(Aus einer Sammlung entnommene Datensätze)

■ ■ ■ ■ ■ ■ ■

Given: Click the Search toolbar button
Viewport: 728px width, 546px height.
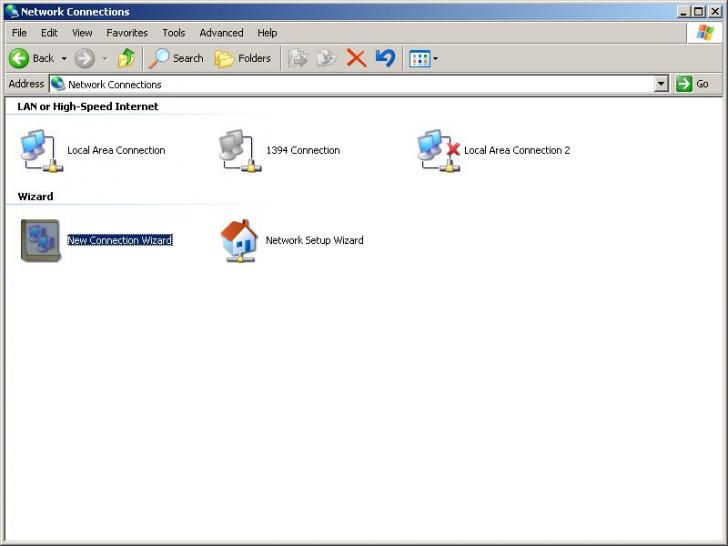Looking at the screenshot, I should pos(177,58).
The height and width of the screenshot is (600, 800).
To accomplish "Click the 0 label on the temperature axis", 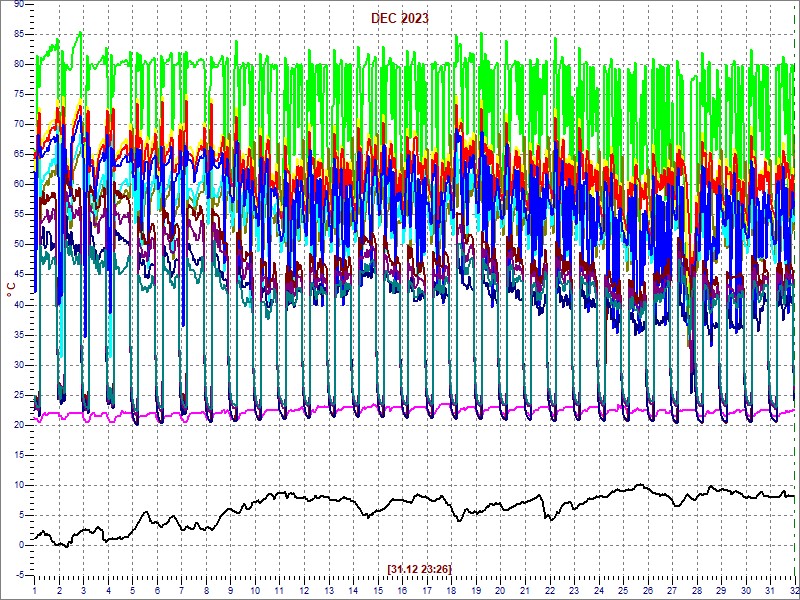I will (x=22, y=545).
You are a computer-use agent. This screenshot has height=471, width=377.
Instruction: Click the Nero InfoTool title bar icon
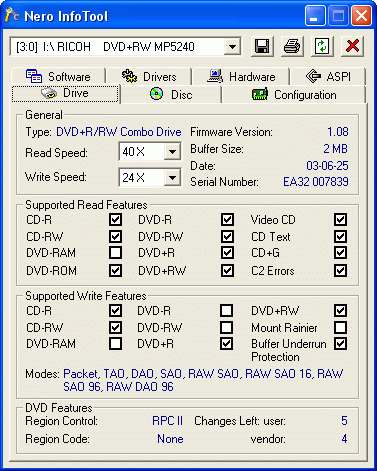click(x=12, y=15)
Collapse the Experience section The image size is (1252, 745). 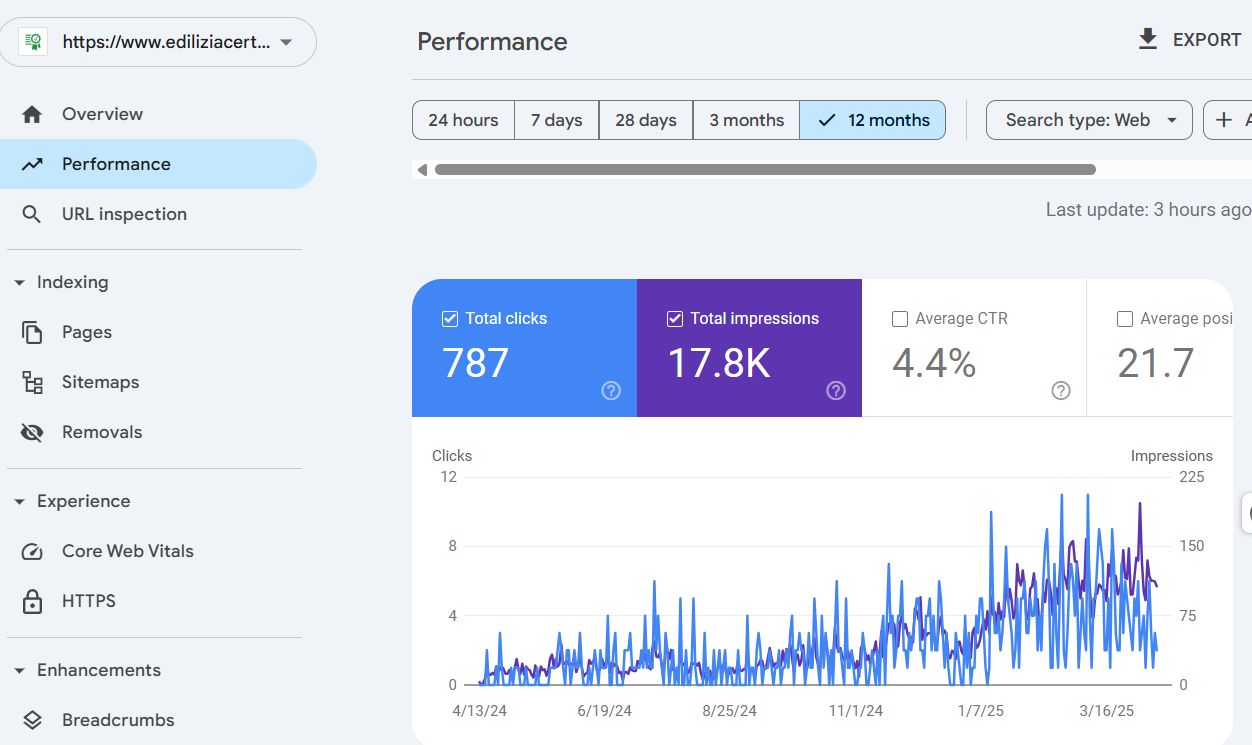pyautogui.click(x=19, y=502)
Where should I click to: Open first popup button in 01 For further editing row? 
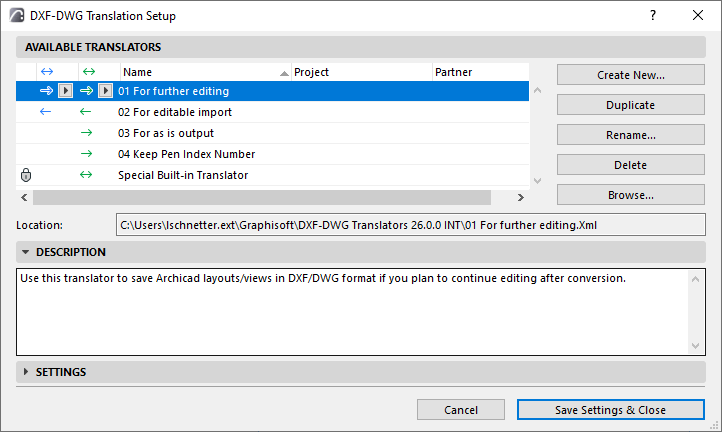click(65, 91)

■ ■ ■ ■ ■ ■ ■

**Aufgabendetails**
Bearbeite die Daten ab der Zeile mit "Where should I" bis zum Ende der Daten, indem du "first" durch "second" ersetzt und alles andere unverändert lässt. Gib nur diese Zeilen ohne die Bilder zurück.

**Vollständige Antwort**
Where should I click to: Open second popup button in 01 For further editing row? 
click(65, 91)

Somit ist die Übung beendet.